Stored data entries
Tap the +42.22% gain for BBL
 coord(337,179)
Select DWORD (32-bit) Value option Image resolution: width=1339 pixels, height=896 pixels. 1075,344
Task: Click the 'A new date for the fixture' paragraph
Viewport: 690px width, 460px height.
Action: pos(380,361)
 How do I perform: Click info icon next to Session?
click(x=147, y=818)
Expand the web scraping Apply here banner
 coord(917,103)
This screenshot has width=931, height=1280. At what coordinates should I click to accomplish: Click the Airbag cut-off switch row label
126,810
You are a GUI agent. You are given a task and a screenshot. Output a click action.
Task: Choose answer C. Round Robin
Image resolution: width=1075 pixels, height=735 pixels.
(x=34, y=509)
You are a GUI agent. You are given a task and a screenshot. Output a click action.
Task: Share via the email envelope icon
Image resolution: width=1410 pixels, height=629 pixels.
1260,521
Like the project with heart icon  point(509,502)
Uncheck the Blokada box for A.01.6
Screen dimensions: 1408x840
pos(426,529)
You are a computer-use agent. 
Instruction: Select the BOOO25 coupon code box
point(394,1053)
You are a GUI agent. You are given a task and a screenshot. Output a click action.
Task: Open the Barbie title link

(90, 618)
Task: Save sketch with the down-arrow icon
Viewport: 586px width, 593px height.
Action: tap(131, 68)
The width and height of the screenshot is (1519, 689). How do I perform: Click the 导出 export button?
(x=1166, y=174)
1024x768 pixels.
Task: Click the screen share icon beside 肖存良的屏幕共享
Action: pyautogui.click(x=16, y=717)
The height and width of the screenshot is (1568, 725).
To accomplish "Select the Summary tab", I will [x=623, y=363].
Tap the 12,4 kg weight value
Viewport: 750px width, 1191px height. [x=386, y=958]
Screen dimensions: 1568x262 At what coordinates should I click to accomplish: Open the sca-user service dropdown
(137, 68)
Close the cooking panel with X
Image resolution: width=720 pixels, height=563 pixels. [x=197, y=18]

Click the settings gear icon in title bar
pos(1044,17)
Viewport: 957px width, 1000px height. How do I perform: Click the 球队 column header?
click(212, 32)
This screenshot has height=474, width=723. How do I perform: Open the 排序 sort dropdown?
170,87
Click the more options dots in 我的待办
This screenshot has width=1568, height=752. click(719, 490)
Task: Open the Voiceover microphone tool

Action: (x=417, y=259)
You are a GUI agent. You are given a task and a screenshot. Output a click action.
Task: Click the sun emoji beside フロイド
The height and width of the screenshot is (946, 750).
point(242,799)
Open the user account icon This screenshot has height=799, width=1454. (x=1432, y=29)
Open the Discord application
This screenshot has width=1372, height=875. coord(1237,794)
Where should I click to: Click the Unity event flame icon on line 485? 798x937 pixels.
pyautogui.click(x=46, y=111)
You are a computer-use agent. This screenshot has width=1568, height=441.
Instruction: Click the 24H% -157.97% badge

What you have to do: Word for word, restate all of the data shown above.

Solved exercise:
Tap the +42.22% gain for BBL
 coord(337,179)
Select DWORD (32-bit) Value option Image resolution: width=1339 pixels, height=896 pixels. 1075,344
Task: Click the 'A new date for the fixture' paragraph
Viewport: 690px width, 460px height.
Action: pos(380,361)
 How do I perform: Click info icon next to Session?
click(x=147, y=818)
Expand the web scraping Apply here banner
 coord(917,103)
This screenshot has width=931, height=1280. At what coordinates should I click to accomplish: Click the Airbag cut-off switch row label
126,810
You are a GUI agent. You are given a task and a screenshot. Output a click action.
Task: Choose answer C. Round Robin
Image resolution: width=1075 pixels, height=735 pixels.
(x=34, y=509)
You are a GUI agent. You are given a task and a screenshot. Output a click action.
Task: Share via the email envelope icon
Image resolution: width=1410 pixels, height=629 pixels.
1260,521
Like the project with heart icon  point(509,502)
Uncheck the Blokada box for A.01.6
Screen dimensions: 1408x840
pos(426,529)
You are a computer-use agent. 
Instruction: Select the BOOO25 coupon code box
point(394,1053)
You are a GUI agent. You are given a task and a screenshot. Output a click action.
Task: Open the Barbie title link

(90, 618)
Task: Save sketch with the down-arrow icon
Viewport: 586px width, 593px height.
Action: tap(131, 68)
The width and height of the screenshot is (1519, 689). How do I perform: Click the 导出 export button?
(x=1166, y=174)
1024x768 pixels.
Task: Click the screen share icon beside 肖存良的屏幕共享
Action: pyautogui.click(x=16, y=717)
The height and width of the screenshot is (1568, 725).
To accomplish "Select the Summary tab", I will [x=623, y=363].
Tap the 12,4 kg weight value
Viewport: 750px width, 1191px height. [x=386, y=958]
Screen dimensions: 1568x262 At what coordinates should I click to accomplish: Open the sca-user service dropdown
(137, 68)
Close the cooking panel with X
Image resolution: width=720 pixels, height=563 pixels. [x=197, y=18]

Click the settings gear icon in title bar
pos(1044,17)
Viewport: 957px width, 1000px height. How do I perform: Click the 球队 column header?
click(212, 32)
This screenshot has height=474, width=723. How do I perform: Open the 排序 sort dropdown?
170,87
Click the more options dots in 我的待办
This screenshot has width=1568, height=752. click(719, 490)
Task: Open the Voiceover microphone tool

Action: (x=417, y=259)
You are a GUI agent. You are given a task and a screenshot. Output a click action.
Task: Click the sun emoji beside フロイド
The height and width of the screenshot is (946, 750).
point(242,799)
Open the user account icon This screenshot has height=799, width=1454. (x=1432, y=29)
Open the Discord application
This screenshot has width=1372, height=875. coord(1237,794)
Where should I click to: Click the Unity event flame icon on line 485? 798x937 pixels.
pyautogui.click(x=46, y=111)
You are a computer-use agent. This screenshot has width=1568, height=441.
Instruction: Click the 24H% -157.97% badge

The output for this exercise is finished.